Public service bargaining rules violate human rights: unions
Last Updated: Monday, May 5, 2008 | 3:25 PM ET
CBC News
Two unions representing federal public servants are launching a constitutional challenge against a law that excludes issues such as pensions and job classifications from negotiations between the government and employee unions.
The Professional Institute of the Public Service (PIPSC) and the Canadian Association of Professional Employees (CAPE) argue that provisions in the Public Service Labour Relations Act violate a section of the Charter of Rights and Freedoms that protects freedom of association.
The unions are starting their challenge before the Ontario Superior Court.
"Federal employees should have the right — as do their private-sector counterparts, and most other public-service workers — to bargain all of their terms and conditions of employment," said Michèle Demers, president of PIPSC, at a news conference in Ottawa on Monday.
If unions were allowed to bargain collectively over such things, Demers said, the government would not have been able to unilaterally impose a salary freeze in the 1990s or spend a surplus from federal public service pensions between 2001 and 2004, which the unions characterize as theft.
Regarding the latter case, the unions are appealing an Ontario Superior Court ruling against them that was released in November.
Steven Barrett, a lawyer for Sack Goldblatt Mitchell LLP, who will be representing the unions, said if federal employees did not face the bargaining restrictions built into the Public Service Labour Relations Act, they would be able to deal with such issues as most employees in other unions do.
"Instead of having to go to court, they actually sit down at the bargaining table and try and resolve it," he said.
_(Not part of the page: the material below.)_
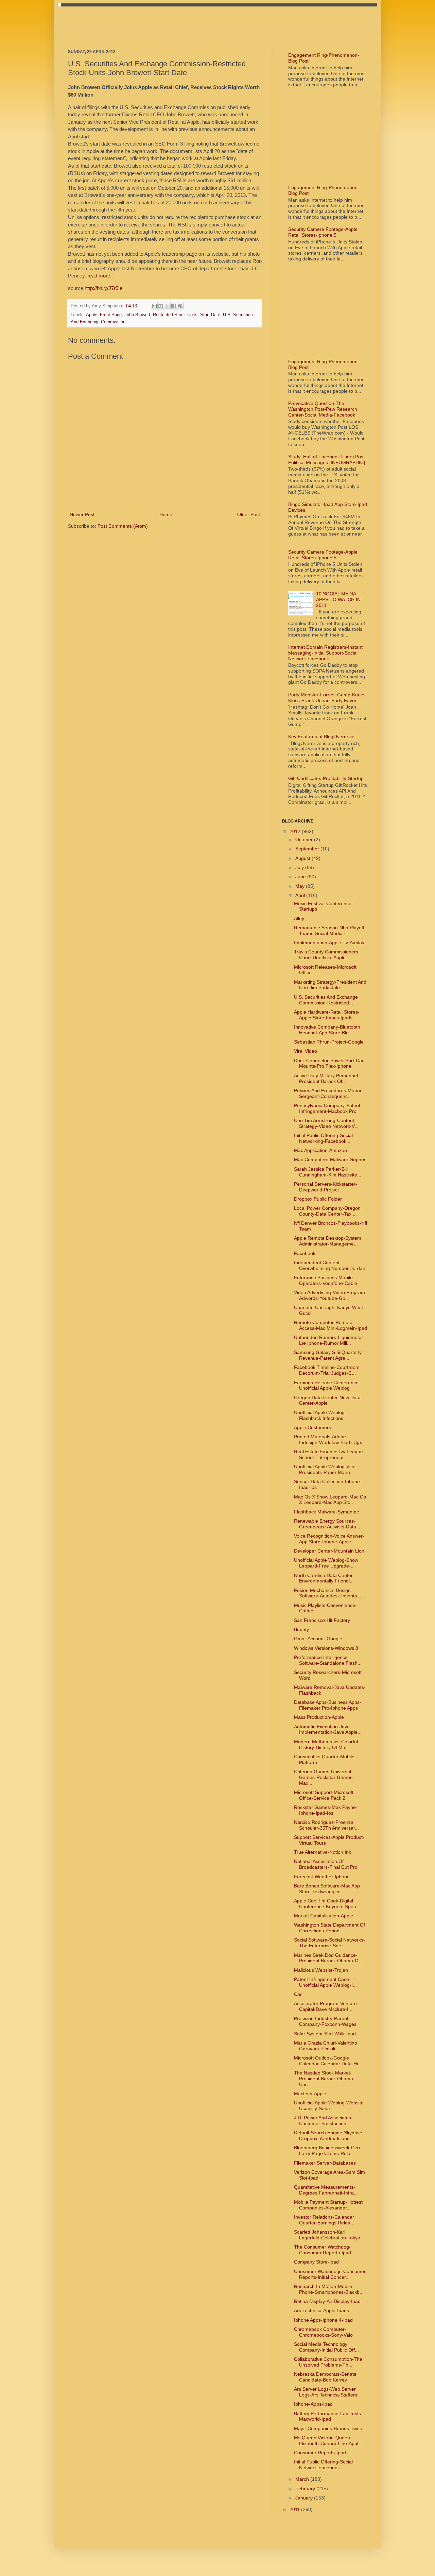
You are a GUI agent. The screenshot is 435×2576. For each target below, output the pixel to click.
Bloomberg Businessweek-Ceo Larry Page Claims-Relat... (327, 2150)
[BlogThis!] (160, 306)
He added that being able to negotiate doesn't mean that the government needs to agree with unions on the issues, but right now those issues aren't even up for discussion.
Barrett was involved in a Supreme Court of Canada ruling last June on which the unions are basing their case.
It found the collective bargaining process is protected by the charter, and it was made in response to a challenge from the B.C. Hospital Employees Union.
The union was fighting Bill 29, a law that allowed the province to tear up the union's contract and led to the layoff of more than 8,000 unionized health-care workers. It also restricted collective bargaining on many issues.